··· MATERIAL FOR THIS TASK ···

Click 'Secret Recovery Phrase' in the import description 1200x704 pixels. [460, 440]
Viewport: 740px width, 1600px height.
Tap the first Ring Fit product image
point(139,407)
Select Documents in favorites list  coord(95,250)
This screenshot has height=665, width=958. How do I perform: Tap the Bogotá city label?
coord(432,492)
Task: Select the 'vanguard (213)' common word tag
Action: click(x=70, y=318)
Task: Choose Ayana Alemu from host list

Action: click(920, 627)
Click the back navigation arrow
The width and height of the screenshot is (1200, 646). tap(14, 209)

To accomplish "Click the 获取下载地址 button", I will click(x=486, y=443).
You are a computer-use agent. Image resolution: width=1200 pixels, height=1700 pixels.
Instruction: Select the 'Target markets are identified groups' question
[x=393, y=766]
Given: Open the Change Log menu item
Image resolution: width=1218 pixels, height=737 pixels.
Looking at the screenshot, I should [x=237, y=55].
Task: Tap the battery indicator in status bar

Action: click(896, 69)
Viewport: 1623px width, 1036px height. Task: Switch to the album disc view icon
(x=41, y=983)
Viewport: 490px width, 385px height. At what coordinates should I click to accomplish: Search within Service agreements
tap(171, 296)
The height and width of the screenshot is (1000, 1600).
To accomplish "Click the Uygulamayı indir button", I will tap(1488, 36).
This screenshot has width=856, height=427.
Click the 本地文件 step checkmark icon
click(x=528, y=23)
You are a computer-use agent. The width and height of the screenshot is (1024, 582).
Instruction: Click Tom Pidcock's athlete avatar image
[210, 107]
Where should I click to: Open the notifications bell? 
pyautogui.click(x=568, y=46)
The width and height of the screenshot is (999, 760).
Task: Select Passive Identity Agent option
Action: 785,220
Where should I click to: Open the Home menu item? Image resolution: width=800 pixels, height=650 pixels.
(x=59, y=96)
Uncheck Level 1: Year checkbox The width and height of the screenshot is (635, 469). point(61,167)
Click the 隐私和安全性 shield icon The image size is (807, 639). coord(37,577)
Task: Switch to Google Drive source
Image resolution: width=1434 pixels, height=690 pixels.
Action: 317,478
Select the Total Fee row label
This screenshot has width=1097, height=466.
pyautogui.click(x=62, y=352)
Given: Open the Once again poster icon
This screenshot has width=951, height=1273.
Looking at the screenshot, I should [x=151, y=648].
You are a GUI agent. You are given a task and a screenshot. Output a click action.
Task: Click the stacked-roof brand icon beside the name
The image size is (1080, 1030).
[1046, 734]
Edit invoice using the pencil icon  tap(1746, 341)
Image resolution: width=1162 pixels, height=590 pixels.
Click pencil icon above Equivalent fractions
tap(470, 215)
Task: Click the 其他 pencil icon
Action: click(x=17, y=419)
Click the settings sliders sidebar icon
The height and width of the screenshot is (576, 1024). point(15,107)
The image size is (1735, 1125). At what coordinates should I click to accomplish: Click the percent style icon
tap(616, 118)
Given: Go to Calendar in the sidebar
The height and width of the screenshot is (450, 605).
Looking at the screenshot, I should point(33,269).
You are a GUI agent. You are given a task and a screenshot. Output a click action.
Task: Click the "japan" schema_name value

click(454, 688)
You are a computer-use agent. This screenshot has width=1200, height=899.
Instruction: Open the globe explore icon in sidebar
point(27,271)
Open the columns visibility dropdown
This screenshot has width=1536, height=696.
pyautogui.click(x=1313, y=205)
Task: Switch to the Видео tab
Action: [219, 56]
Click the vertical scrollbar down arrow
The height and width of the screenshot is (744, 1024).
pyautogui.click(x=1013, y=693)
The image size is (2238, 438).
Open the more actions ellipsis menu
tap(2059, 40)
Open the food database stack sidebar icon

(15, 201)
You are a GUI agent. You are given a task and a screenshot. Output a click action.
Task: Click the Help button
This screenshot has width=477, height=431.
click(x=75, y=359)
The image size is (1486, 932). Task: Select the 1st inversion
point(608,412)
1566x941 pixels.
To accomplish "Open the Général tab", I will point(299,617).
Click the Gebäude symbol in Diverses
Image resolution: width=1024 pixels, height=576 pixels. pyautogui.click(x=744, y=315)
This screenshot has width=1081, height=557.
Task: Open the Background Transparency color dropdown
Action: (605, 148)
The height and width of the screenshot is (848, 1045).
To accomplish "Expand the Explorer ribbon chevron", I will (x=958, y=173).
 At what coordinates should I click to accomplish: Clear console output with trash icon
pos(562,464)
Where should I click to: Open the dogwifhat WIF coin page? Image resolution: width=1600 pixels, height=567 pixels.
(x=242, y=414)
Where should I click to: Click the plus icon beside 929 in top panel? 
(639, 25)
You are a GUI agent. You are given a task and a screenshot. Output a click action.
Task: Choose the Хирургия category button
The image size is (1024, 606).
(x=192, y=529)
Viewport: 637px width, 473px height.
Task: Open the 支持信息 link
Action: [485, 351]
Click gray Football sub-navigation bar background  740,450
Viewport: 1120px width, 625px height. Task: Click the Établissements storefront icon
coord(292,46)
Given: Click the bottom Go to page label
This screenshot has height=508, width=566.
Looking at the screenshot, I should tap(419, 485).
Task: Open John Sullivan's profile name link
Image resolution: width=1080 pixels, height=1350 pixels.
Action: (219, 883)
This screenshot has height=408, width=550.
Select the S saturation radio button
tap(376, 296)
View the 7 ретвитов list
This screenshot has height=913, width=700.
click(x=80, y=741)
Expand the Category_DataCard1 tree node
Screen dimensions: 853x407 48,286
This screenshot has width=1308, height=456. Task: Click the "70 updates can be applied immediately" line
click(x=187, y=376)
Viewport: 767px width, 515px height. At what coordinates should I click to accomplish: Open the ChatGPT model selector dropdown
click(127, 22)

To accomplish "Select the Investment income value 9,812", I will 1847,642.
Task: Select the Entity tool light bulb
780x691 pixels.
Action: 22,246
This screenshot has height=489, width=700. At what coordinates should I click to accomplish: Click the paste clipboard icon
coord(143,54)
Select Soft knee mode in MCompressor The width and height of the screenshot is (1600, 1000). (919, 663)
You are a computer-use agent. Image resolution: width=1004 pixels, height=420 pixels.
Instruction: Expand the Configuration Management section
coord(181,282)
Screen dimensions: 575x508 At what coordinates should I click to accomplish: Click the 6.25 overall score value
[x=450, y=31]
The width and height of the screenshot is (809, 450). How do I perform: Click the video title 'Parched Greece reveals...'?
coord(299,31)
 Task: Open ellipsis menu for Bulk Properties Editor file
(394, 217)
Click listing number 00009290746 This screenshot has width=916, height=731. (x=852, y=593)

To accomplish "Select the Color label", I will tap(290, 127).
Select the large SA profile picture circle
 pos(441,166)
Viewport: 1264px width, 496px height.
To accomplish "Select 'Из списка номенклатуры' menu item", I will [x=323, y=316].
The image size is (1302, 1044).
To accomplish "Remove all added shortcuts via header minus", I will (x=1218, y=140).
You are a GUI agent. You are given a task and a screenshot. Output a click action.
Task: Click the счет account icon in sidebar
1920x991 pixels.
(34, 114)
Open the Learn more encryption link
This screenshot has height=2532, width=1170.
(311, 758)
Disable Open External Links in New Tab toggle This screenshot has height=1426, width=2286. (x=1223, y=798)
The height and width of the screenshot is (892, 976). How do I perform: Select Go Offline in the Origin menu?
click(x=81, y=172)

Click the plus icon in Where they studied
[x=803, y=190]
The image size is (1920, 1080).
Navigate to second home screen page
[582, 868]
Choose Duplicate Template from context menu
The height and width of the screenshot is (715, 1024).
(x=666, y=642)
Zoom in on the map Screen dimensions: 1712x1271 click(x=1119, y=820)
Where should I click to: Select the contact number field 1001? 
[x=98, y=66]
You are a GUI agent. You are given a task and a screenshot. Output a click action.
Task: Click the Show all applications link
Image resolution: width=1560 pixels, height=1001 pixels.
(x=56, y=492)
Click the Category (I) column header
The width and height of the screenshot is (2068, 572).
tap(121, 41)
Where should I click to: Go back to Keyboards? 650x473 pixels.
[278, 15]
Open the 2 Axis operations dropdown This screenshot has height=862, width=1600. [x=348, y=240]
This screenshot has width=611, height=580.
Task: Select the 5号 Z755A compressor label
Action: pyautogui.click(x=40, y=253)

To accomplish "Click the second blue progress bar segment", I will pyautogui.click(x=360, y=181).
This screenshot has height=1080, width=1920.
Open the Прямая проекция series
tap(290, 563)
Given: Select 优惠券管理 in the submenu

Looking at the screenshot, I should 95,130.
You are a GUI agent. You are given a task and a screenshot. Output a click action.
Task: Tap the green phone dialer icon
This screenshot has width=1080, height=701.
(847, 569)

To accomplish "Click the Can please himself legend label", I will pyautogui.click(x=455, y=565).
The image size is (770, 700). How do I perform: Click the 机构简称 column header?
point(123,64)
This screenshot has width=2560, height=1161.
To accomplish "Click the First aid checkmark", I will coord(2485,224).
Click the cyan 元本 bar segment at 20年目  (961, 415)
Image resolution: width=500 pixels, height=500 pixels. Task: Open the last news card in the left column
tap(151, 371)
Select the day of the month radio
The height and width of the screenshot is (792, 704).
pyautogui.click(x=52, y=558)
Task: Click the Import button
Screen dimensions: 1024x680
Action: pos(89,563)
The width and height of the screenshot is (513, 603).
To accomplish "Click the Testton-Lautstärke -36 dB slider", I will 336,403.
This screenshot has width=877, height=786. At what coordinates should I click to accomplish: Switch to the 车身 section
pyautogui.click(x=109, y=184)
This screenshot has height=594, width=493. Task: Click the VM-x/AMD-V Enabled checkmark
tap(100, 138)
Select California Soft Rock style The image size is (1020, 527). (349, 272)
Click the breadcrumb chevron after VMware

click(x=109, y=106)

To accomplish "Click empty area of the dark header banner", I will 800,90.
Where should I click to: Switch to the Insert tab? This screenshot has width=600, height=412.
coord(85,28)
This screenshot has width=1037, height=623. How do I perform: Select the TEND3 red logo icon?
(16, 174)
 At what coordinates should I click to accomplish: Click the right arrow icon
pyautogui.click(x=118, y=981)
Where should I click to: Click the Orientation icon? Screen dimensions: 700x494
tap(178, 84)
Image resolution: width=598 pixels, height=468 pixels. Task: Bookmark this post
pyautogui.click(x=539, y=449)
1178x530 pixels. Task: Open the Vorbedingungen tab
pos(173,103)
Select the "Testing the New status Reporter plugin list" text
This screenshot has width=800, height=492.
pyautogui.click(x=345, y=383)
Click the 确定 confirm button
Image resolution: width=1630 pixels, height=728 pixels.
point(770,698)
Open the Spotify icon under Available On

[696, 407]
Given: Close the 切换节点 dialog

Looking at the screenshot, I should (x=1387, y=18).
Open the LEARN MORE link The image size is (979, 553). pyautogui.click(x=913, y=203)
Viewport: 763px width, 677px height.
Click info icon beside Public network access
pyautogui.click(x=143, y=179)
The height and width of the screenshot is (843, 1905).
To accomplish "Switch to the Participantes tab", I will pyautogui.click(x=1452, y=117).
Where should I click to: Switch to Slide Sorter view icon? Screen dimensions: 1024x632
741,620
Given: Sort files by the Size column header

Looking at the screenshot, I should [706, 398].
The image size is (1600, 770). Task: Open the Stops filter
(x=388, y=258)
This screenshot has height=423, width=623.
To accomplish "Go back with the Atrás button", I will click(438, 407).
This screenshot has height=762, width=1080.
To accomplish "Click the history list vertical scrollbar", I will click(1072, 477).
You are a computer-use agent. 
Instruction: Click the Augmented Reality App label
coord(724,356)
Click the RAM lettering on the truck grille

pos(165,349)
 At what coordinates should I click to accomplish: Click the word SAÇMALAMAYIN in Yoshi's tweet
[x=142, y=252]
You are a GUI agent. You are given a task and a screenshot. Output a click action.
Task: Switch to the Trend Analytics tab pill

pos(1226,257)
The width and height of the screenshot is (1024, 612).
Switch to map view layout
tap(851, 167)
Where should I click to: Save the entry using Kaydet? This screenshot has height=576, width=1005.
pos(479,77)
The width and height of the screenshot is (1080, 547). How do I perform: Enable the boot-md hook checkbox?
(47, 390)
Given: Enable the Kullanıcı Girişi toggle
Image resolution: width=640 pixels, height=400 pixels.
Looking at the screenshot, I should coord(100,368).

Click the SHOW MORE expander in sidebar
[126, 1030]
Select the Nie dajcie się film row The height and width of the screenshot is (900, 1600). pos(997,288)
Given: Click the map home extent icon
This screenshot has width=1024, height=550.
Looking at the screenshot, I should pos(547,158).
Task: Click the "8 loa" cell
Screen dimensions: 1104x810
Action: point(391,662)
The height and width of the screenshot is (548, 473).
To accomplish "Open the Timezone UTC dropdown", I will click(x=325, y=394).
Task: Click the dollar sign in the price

···

REQUIRED ACTION – Above this instruction are the records; retype exactly the lines from the one containing "Task: Switch to Google Drive source" up to and including the one containing "Given: Open the Once again poster icon".

EXERCISE ANSWER –
Task: Switch to Google Drive source
Image resolution: width=1434 pixels, height=690 pixels.
Action: 317,478
Select the Total Fee row label
This screenshot has width=1097, height=466.
pyautogui.click(x=62, y=352)
Given: Open the Once again poster icon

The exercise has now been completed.